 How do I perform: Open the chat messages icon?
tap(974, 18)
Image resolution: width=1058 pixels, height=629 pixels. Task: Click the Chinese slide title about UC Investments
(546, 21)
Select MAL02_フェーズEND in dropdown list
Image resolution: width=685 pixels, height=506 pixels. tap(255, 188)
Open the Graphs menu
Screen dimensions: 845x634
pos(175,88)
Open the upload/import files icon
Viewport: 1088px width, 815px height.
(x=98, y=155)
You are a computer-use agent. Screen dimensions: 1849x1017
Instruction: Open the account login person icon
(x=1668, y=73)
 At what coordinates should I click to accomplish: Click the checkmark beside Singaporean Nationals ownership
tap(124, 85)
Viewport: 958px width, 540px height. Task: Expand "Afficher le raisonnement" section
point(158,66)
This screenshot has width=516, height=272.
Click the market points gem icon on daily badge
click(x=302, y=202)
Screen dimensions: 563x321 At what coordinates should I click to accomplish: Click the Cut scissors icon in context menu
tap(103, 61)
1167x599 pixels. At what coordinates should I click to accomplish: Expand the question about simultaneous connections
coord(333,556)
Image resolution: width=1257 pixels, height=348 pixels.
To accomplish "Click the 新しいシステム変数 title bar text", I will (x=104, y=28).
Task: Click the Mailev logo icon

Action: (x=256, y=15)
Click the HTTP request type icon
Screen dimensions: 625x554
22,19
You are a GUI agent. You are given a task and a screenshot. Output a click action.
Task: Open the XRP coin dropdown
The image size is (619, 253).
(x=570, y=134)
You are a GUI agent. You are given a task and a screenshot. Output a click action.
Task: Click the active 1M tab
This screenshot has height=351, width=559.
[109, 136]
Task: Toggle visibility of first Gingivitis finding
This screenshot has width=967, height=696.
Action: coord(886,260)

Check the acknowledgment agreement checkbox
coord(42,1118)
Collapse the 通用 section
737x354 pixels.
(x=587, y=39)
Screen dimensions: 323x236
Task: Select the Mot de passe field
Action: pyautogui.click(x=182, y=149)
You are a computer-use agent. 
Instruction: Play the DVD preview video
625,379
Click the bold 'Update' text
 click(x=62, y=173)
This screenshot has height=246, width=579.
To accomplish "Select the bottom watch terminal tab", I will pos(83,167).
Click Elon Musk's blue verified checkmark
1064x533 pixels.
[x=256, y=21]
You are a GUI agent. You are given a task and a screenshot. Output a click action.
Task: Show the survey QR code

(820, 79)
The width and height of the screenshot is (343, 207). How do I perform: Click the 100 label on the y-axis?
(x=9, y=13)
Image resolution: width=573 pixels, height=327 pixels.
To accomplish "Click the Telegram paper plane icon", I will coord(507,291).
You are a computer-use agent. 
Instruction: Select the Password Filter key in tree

Exercise aim: All the material, top to bottom: write it out again precisely.

Result:
 How do I perform: Open the chat messages icon?
tap(974, 18)
Image resolution: width=1058 pixels, height=629 pixels. Task: Click the Chinese slide title about UC Investments
(546, 21)
Select MAL02_フェーズEND in dropdown list
Image resolution: width=685 pixels, height=506 pixels. tap(255, 188)
Open the Graphs menu
Screen dimensions: 845x634
pos(175,88)
Open the upload/import files icon
Viewport: 1088px width, 815px height.
(x=98, y=155)
You are a computer-use agent. Screen dimensions: 1849x1017
Instruction: Open the account login person icon
(x=1668, y=73)
 At what coordinates should I click to accomplish: Click the checkmark beside Singaporean Nationals ownership
tap(124, 85)
Viewport: 958px width, 540px height. Task: Expand "Afficher le raisonnement" section
point(158,66)
This screenshot has width=516, height=272.
Click the market points gem icon on daily badge
click(x=302, y=202)
Screen dimensions: 563x321 At what coordinates should I click to accomplish: Click the Cut scissors icon in context menu
tap(103, 61)
1167x599 pixels. At what coordinates should I click to accomplish: Expand the question about simultaneous connections
coord(333,556)
Image resolution: width=1257 pixels, height=348 pixels.
To accomplish "Click the 新しいシステム変数 title bar text", I will (x=104, y=28).
Task: Click the Mailev logo icon

Action: (x=256, y=15)
Click the HTTP request type icon
Screen dimensions: 625x554
22,19
You are a GUI agent. You are given a task and a screenshot. Output a click action.
Task: Open the XRP coin dropdown
The image size is (619, 253).
(x=570, y=134)
You are a GUI agent. You are given a task and a screenshot. Output a click action.
Task: Click the active 1M tab
This screenshot has height=351, width=559.
[109, 136]
Task: Toggle visibility of first Gingivitis finding
This screenshot has width=967, height=696.
Action: coord(886,260)

Check the acknowledgment agreement checkbox
coord(42,1118)
Collapse the 通用 section
737x354 pixels.
(x=587, y=39)
Screen dimensions: 323x236
Task: Select the Mot de passe field
Action: pyautogui.click(x=182, y=149)
You are a computer-use agent. 
Instruction: Play the DVD preview video
625,379
Click the bold 'Update' text
 click(x=62, y=173)
This screenshot has height=246, width=579.
To accomplish "Select the bottom watch terminal tab", I will pos(83,167).
Click Elon Musk's blue verified checkmark
1064x533 pixels.
[x=256, y=21]
You are a GUI agent. You are given a task and a screenshot. Output a click action.
Task: Show the survey QR code

(820, 79)
The width and height of the screenshot is (343, 207). How do I perform: Click the 100 label on the y-axis?
(x=9, y=13)
Image resolution: width=573 pixels, height=327 pixels.
To accomplish "Click the Telegram paper plane icon", I will coord(507,291).
You are a computer-use agent. 
Instruction: Select the Password Filter key in tree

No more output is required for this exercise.